To directly use a version from source code repository:

$ git clone https://github.com/scriptotek/mc2skos.git
$ cd mc2skos
$ pip install -e .

Usage

mc2skos infile.xml outfile.ttl      # from file to file
mc2skos infile.xml > outfile.ttl    # from file to standard output

Run mc2skos --help or mc2skos -h for options.

URIs

URIs are generated automatically for known concept schemes, identified from 084 $a for classification records and from 008[11] / 040 $f for authority records. To list known concept schemes:

$ mc2skos -l

To add more vocabularies, you can edit vocabularies.yml. Pull requests for adding more vocabularies are very welcome!

URIs can be also be generated on the fly from an URI template specified with option --uri. The following template parameters are recognized:

  • {control_number} is the control number from 001, 010 or 016. The current approach is to use 010 or 016 if defined, otherwise 001. If you find examples where this approach fails, please add them to [#42](https://github.com/scriptotek/mc2skos/issues/42).

  • {collection} is “class”, “table” or “scheme”

  • {object} is a member of the classification scheme and part of a {collection}, such as a specific class or table. Spaces in the URI are replaced by hyphens or another character configured with option –whitespace.

  • {edition} is taken from 084 $c (with language code stripped)
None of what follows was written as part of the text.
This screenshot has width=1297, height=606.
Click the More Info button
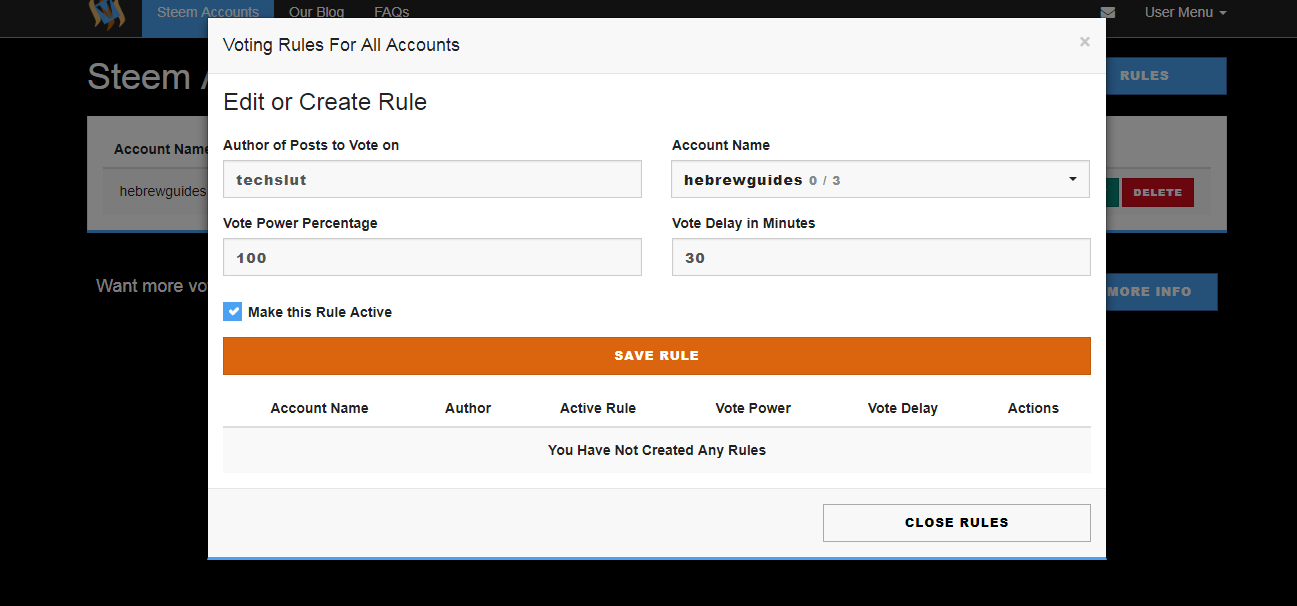(x=1162, y=292)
To add skos:inScheme statements to all records, an URI template can be specified with option --scheme. Otherwise, it will be derived from a default template if the concept scheme is known.

To add an additional skos:inScheme statement to table records, an URI template can be specified with option --table_scheme. Otherwise, it will be derived from a default template if the concept scheme is known.

The following example is generated from a DDC table record:

<http://dewey.info/class/6--982/e21/> a skos:Concept ;
    skos:inScheme <http://dewey.info/scheme/edition/e21/>,
                  <http://dewey.info/table/6/e21/> ;
    skos:notation "T6--982" ;
    skos:prefLabel "Chibchan and Paezan languages"@en .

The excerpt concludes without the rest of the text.